* TEXT SHOWN:
[start]

Short and sweet this week. I have a sick child I’m tending to and there are only a few days left to prepare my Zombie fallout shelter. I was hoping to have it completed before The Walking Dead’s second season starts back this Sunday.

That’s a lot of ammo, granola bars and crossword puzzles to compile with not much time. One day I’ll appreciate it though. MUCH SOONER THAN YOU THINK! da da duuuuuh.


CLEVELAND +7 at Oakland – I’m 4-0 on Oakland this year but now is the time to make like Benedict Arnold and cross sides. Like teams coming out of a bye against a team that has played NYJ, NE and HOU in consecutive weeks. Oakland is due for a letdown.

CINNCINATI – 7 vs Indianapolis – A line that at first seems peculiar, but #itsatrap. I have a feeling that Cincinnati will put this one away easily. Stranger things have happened, like Fred Durst getting a CBS sitcom. No really, Google it.

DALLAS +7 at New England – Another underachiever coming out of it’s bye. Remember last year when New England lost at Cleveland? Who was the DEF Coordinator for Cleveland then? That’s right, current Dallas DEF coordinator Rob Ryan. See where I’m going with this? Coverville.

[end]

* PROVIDED DATA:
[start]

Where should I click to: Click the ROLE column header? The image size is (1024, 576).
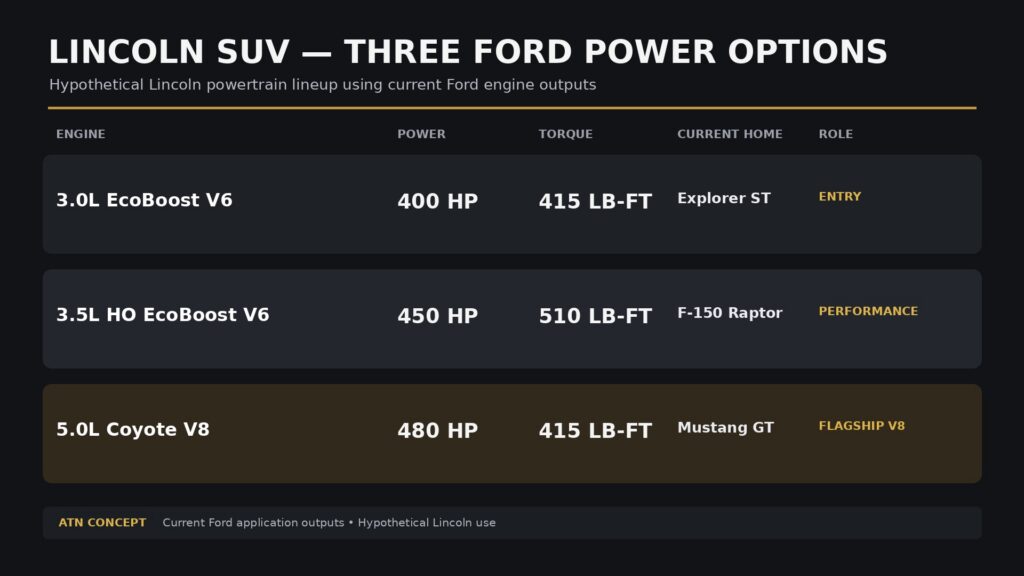pos(836,134)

[end]

* WRITTEN TASKS:
**1.** Based on the picks post, mark (a), (b) and (c) yes or no, and quote the post's exact words that decide each one.
(a) The writer has not lost a pick on Oakland this year.
(b) The writer expects Cincinnati to struggle against Indianapolis.
(c) Rob Ryan was Cleveland's defensive coordinator when New England lost at Cleveland.
**2.** Answer these questions from the picks post:
(a) Which show's second season does the writer want the shelter finished before?
(b) Which three teams has Oakland played in consecutive weeks?
(c) What line is listed for Dallas at New England?
**3.** Summarize the picks post in two sentences.

* THE REPLIES:
**1.**
(a) Yes: "I’m 4-0 on Oakland this year"
(b) No: "I have a feeling that Cincinnati will put this one away easily."
(c) Yes: "That’s right, current Dallas DEF coordinator Rob Ryan."

**2.**
(a) The Walking Dead
(b) NYJ, NE and HOU
(c) +7

**3.** The writer keeps the post short because of a sick child and the need to finish a Zombie fallout shelter before The Walking Dead's second season starts back on Sunday. The picks are Cleveland +7 at Oakland, Cincinnati -7 against Indianapolis, and Dallas +7 at New England.